» **The exercise**: In the listing below, rewrite the lines starting at "coordinates (387, 87)." and ending at "center [42, 192].", changing "left pane layout" to "right pane layout" and leaving everything else as it is.

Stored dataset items
---*---

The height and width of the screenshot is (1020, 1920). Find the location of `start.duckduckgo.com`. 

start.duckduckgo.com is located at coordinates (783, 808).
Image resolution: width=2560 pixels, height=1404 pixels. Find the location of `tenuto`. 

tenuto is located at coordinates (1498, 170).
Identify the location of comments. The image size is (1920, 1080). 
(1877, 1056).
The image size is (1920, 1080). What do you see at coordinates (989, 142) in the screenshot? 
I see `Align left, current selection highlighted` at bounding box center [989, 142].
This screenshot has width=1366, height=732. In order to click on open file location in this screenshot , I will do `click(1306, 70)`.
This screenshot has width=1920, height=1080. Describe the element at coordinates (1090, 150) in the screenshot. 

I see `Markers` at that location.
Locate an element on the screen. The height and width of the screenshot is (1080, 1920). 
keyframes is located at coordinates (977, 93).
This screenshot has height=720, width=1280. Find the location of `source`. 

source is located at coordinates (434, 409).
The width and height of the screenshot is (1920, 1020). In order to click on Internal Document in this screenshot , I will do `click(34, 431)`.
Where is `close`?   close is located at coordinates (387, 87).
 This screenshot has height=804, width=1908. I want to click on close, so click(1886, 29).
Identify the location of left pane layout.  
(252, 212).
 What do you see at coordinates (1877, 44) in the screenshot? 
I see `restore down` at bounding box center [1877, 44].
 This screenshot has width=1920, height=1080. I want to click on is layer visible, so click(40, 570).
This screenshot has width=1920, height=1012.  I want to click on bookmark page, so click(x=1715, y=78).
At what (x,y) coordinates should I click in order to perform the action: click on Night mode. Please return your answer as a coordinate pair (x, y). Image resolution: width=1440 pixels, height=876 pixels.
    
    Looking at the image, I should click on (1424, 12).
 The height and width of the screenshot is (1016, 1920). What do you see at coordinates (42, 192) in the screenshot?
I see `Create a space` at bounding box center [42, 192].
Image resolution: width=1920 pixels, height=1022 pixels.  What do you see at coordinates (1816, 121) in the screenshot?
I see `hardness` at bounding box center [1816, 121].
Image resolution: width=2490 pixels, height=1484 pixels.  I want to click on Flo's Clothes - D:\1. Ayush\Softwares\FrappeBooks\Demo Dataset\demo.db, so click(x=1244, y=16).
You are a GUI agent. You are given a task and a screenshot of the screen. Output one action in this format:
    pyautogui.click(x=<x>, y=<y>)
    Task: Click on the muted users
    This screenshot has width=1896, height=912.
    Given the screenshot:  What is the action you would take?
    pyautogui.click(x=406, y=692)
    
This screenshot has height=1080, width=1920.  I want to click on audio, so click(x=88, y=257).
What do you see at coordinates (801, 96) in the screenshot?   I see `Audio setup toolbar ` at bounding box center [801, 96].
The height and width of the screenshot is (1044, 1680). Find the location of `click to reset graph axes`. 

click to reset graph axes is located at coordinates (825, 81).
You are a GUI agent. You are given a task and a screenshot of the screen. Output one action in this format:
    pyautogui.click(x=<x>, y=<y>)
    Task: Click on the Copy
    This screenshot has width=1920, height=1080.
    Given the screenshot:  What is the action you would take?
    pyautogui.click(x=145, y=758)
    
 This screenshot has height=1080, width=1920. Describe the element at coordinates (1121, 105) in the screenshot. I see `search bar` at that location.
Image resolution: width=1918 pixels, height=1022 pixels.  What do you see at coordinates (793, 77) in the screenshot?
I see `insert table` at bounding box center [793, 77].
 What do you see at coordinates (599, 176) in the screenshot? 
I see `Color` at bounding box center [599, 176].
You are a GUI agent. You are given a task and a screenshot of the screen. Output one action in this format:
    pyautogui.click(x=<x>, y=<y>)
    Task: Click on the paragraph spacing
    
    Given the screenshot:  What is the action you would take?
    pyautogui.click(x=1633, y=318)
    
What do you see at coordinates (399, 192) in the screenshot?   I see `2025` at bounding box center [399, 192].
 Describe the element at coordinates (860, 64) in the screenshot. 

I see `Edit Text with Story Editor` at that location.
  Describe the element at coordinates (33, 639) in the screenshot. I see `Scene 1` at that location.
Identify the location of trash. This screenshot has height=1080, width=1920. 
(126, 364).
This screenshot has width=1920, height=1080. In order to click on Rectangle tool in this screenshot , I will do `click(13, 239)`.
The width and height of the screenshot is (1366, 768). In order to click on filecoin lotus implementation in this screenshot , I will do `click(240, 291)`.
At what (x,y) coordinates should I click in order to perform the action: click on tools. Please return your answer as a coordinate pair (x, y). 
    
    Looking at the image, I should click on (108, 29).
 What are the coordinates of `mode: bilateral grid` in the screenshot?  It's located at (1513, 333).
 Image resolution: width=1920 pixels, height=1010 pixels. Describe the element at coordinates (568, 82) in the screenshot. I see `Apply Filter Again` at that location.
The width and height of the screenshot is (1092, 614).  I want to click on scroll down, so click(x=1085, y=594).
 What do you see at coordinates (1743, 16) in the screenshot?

---*---

» **Correct result**:
Where is `close`?   close is located at coordinates (387, 87).
 This screenshot has height=804, width=1908. I want to click on close, so click(1886, 29).
Identify the location of right pane layout.  
(252, 212).
 What do you see at coordinates (1877, 44) in the screenshot? 
I see `restore down` at bounding box center [1877, 44].
 This screenshot has width=1920, height=1080. I want to click on is layer visible, so click(40, 570).
This screenshot has width=1920, height=1012.  I want to click on bookmark page, so click(x=1715, y=78).
At what (x,y) coordinates should I click in order to perform the action: click on Night mode. Please return your answer as a coordinate pair (x, y). Image resolution: width=1440 pixels, height=876 pixels.
    
    Looking at the image, I should click on (1424, 12).
 The height and width of the screenshot is (1016, 1920). What do you see at coordinates (42, 192) in the screenshot?
I see `Create a space` at bounding box center [42, 192].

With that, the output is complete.